This month a three-judge panel of the D.C. Circuit Court of Appeals agreed to hear a challenge to the Environmental Protection Agency’s new climate rules under the Clean Air Act. The order was unusual because the courts generally review rules only after they are finalized, which could take another year or more. The Ohio-based coal company Murray Energy and a dozen states are suing under the All Writs Act of 1789.
Murray drew a D.C. Circuit panel including a liberal (Judge Sri Srinivasan ), a moderate (Judge Thomas Griffith ) and a conservative (senior Judge Douglas Ginsburg ). Murray also happens to be correct on the legal merits.
The EPA wants to reorganize U.S. electric power generation and drive coal and eventually natural gas out of the energy mix under a rarely used backwater of the Clean Air Act called section 111(d), whose mandates apply state by state. The problem is that the law also includes a clause meant to prevent double regulation: Air pollutants that are controlled at the national level under the act’s section 112 are therefore specifically excluded from section 111 control. Carbon emissions, under a separate 2012 rule, are already subject to 112, but the EPA wants to have it both ways.

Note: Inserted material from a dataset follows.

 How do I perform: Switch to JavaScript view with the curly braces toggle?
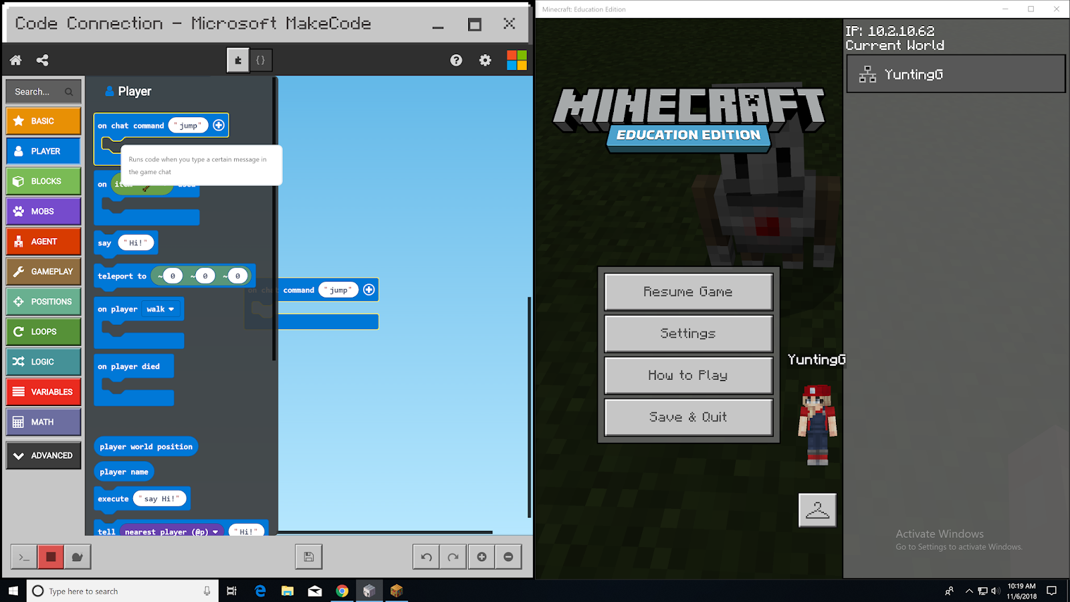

In a legal memorandum, the EPA claims that “a literal reading of that language would mean that the EPA could not regulate any air pollutant from a source category regulated under section 112,” and thus such a reading is “not reasonable.” In other words, obeying the law would not let the agency do what it wants to do, so the law must go.
Murray is seeking a writ of mandamus, a type of injunction the courts only grant when the government has taken an extraordinary action beyond its statutory authority. Such relief is appropriate here because states and utilities are already spending billions of dollars to start to comply with EPA dictates long before the rule-making is finished. Nor is there any benefit to waiting, because the suit challenges not this or that detail but the agency’s underlying legal authority.
The D.C. Circuit already tossed one EPA rule in 2008 for ignoring the distinction between Clean Air Act sections 111 and 112, and the Supreme Court distinguished national and state-by-state standards in the 2011 American Electric Power v. Connecticut decision. The courts seem increasingly alarmed by abuses of executive power, especially in environmental law, so Murray Energy v. EPA is a good opportunity for the D.C. Circuit to define the contours of Mr. Obama’s Presidency.